#### [Exercise]
Going through the data below, tally every line where the string "link" occurs, then give only the tally.

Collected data
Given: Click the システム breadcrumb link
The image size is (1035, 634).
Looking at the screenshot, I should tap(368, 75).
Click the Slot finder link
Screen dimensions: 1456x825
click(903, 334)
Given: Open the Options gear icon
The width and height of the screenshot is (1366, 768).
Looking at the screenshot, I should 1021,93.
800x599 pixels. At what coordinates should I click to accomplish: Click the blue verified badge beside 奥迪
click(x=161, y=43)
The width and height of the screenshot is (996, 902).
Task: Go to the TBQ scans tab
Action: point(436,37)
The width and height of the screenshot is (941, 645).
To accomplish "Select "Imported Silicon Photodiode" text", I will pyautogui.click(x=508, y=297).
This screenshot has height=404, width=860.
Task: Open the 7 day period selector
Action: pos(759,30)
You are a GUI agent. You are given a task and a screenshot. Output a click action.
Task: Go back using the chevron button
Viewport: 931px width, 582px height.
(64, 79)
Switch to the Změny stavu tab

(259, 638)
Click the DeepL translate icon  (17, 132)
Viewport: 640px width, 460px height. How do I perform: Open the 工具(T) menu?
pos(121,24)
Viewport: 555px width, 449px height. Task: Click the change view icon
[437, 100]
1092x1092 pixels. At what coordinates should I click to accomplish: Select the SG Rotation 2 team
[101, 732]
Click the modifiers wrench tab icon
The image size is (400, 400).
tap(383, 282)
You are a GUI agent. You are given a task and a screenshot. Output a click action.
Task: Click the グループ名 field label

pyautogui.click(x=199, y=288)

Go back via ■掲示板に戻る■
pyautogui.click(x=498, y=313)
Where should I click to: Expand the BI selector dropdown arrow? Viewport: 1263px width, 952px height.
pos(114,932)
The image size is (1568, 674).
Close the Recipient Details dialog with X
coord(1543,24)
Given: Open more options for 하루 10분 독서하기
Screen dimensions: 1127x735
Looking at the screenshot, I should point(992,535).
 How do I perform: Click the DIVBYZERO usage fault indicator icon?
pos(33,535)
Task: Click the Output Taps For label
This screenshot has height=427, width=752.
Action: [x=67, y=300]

#### [Solution to this task]
2